A UK news outlet, the Liverpool Echo, linked to a computer store’s products and earned commission if readers clicked through. But, it didn’t disclose that to readers, so that was a breach of advertising guidelines, the UK Advertising Standards Authority ruled.
iMediaEthics contacted the Echo‘s parent company, Reach PLC, to ask what changes the Echo has made to its practices after the ruling. A spokesperson told iMediaEthics by e-mail, “We acknowledge the ASA’s ruling and have implemented procedures and policies to ensure we comply with it.”
The Echo‘s article, “Currys PC World launches its incredible Black Friday 2018 deals with £600 off TVs,” included links to several products on the Currys PC World website. A reader complained to the Advertising Standards Organisation, arguing other readers may be confused as to whether it was journalism or marketing.
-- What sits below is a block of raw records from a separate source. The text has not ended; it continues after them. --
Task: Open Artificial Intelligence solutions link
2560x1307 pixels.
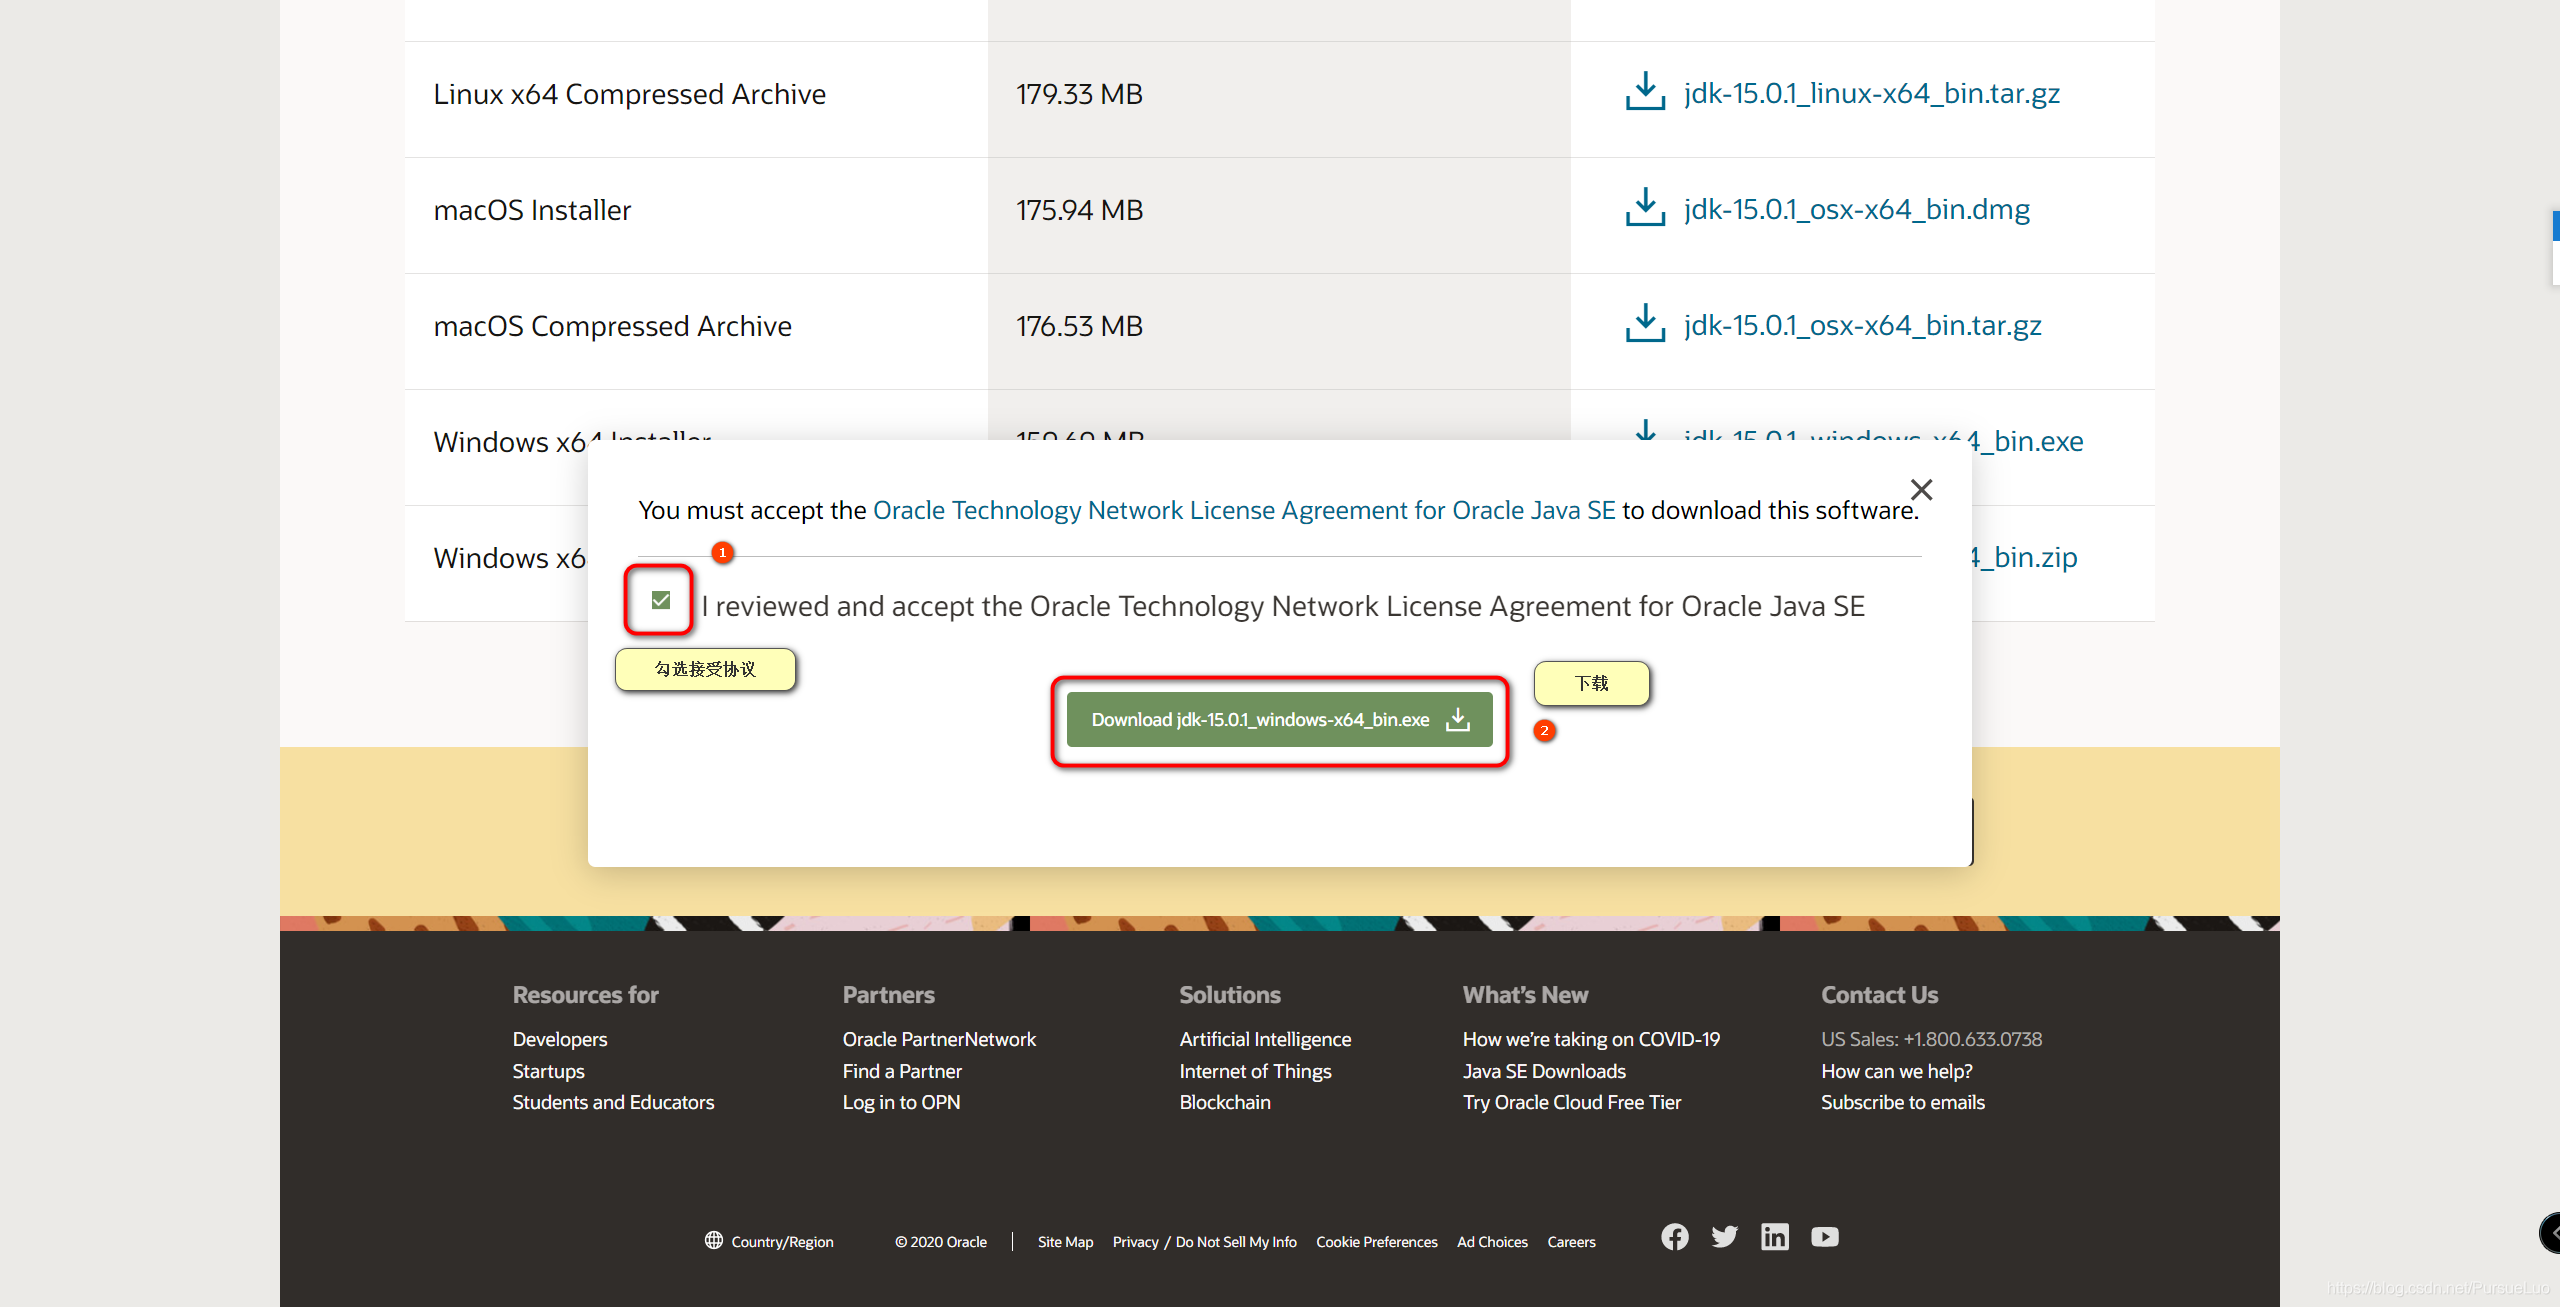Action: coord(1264,1039)
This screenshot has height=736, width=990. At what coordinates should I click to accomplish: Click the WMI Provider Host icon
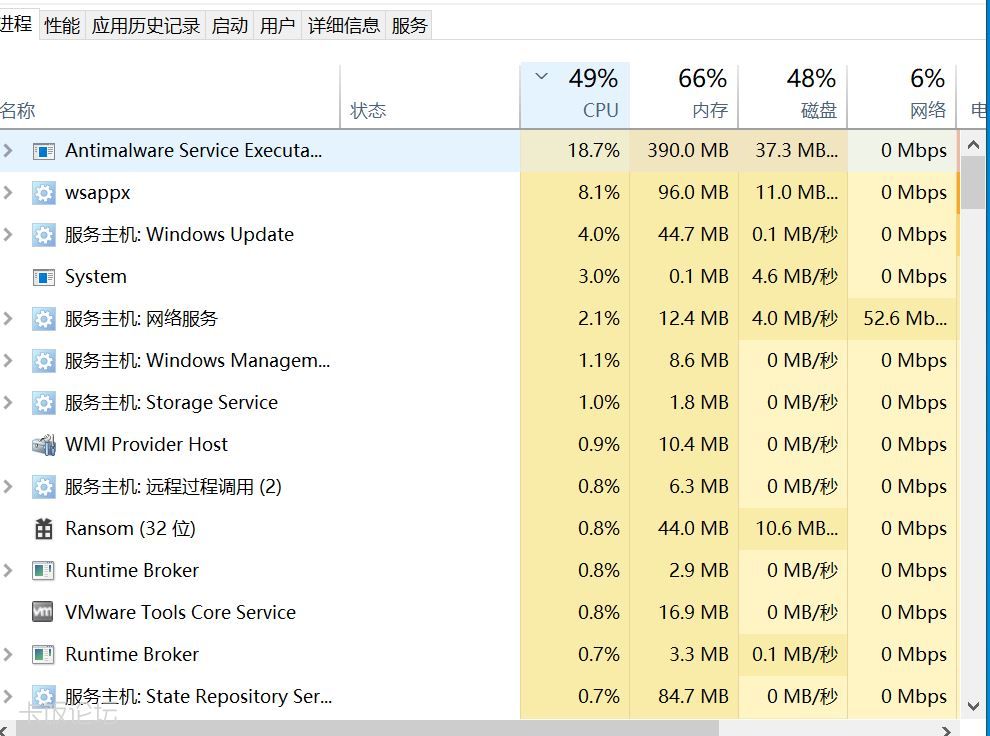click(x=43, y=445)
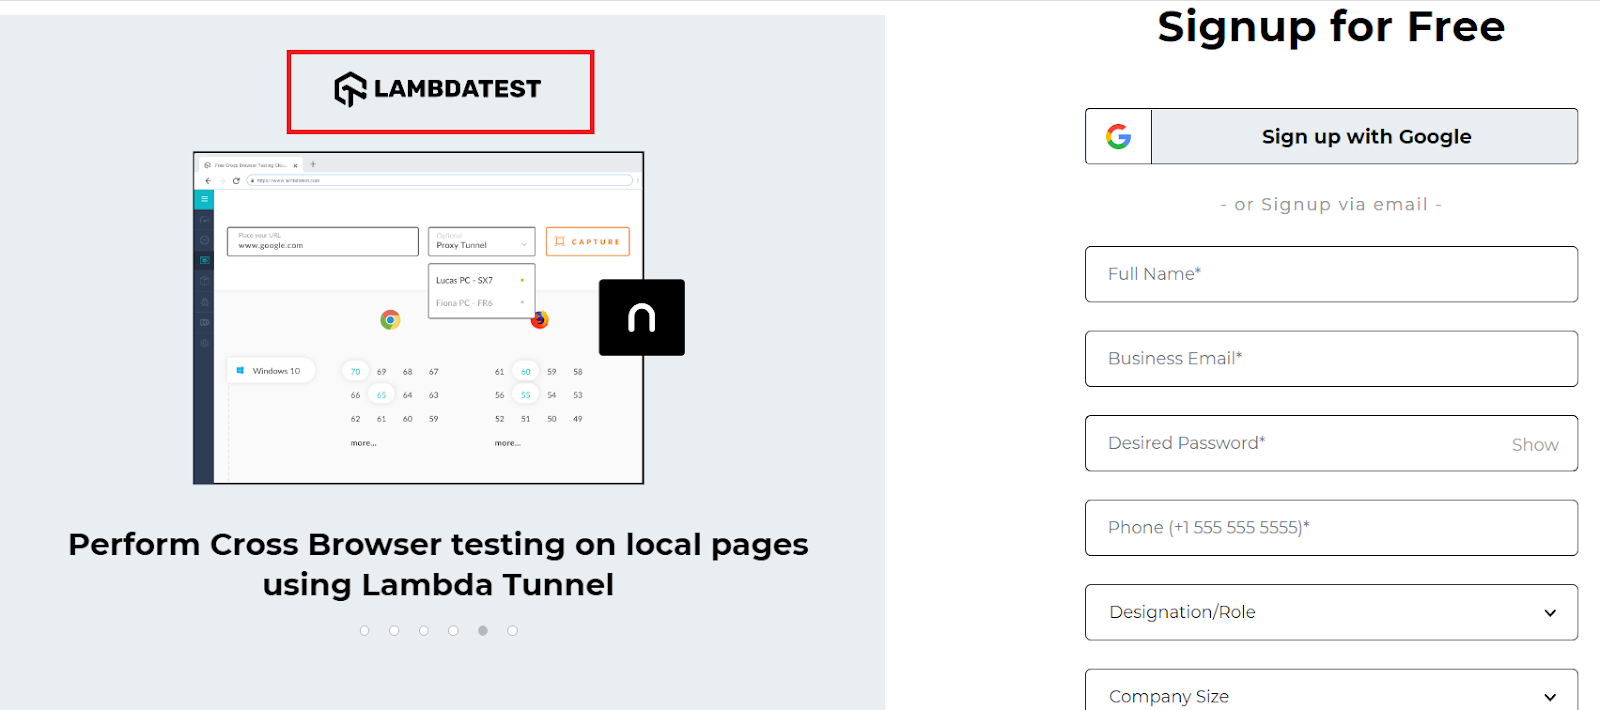This screenshot has height=710, width=1600.
Task: Click the Desired Password input field
Action: 1290,443
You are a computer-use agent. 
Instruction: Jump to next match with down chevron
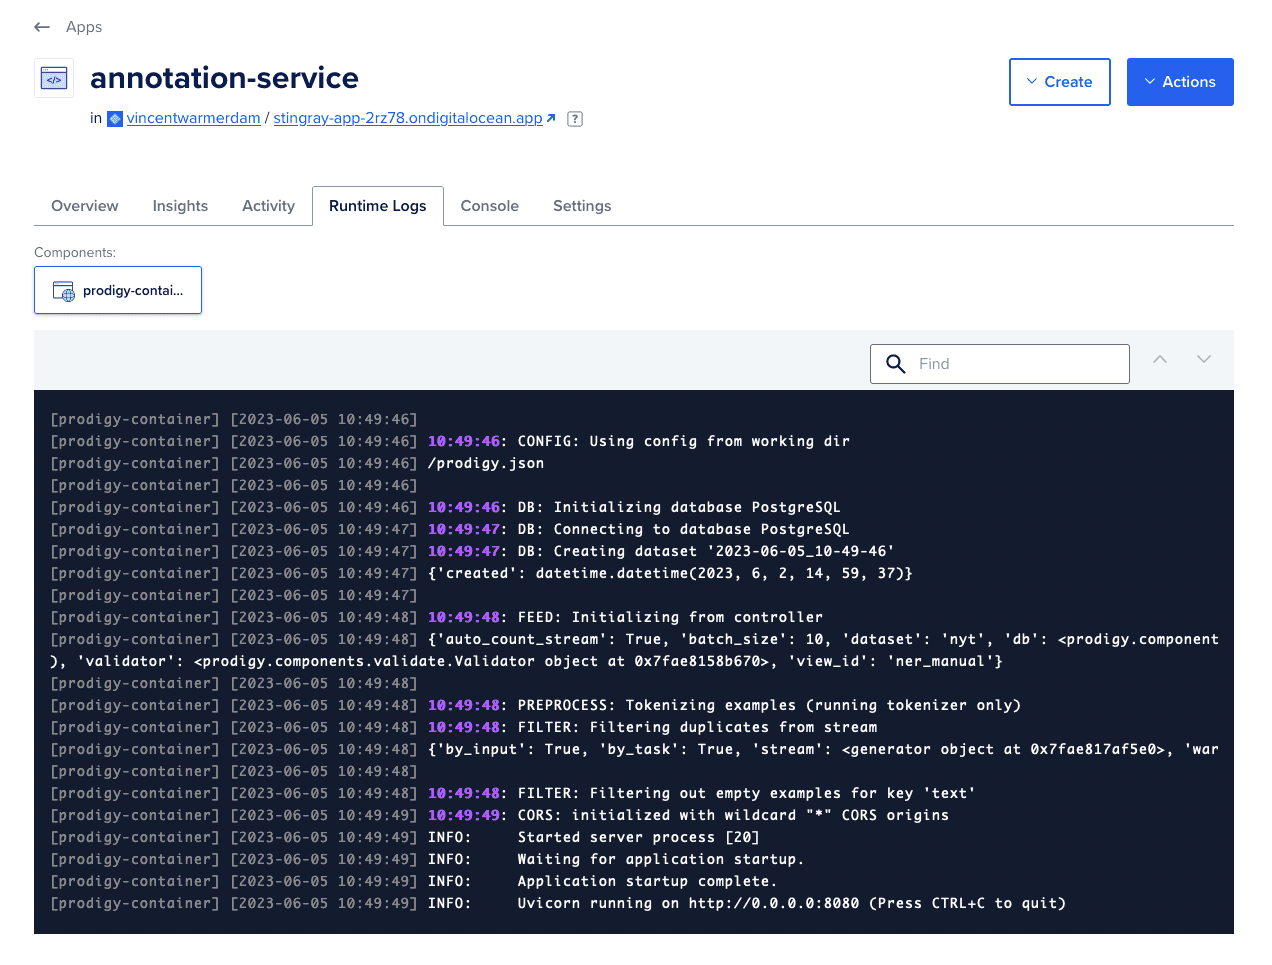pyautogui.click(x=1204, y=358)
In response, the Liverpool Echo‘s parent company Reach PLC said it was an actual editorial article but there was “an arrangement with a third-party affiliate marketer whereby if someone clicked a link to a third-party website in an article that the affiliate provided, and subsequently a purchase was made, Reach would make a commission based on that sale,” according to the ASA.
The Liverpool Echo denied Currys PC World was involved or that the marketing affiliate had any control over the article; however the Echo did review its practices to disclose affiliate links and unpublish the post in question, the ASA said.
The ASA, however, found the article was essentially an advertisement and that the Echo failed to properly label it, confusing readers to think it was editorial. Because of that, the Echo can’t publish the content in “its current form” again, and the ASA found the article broke advertising guidelines.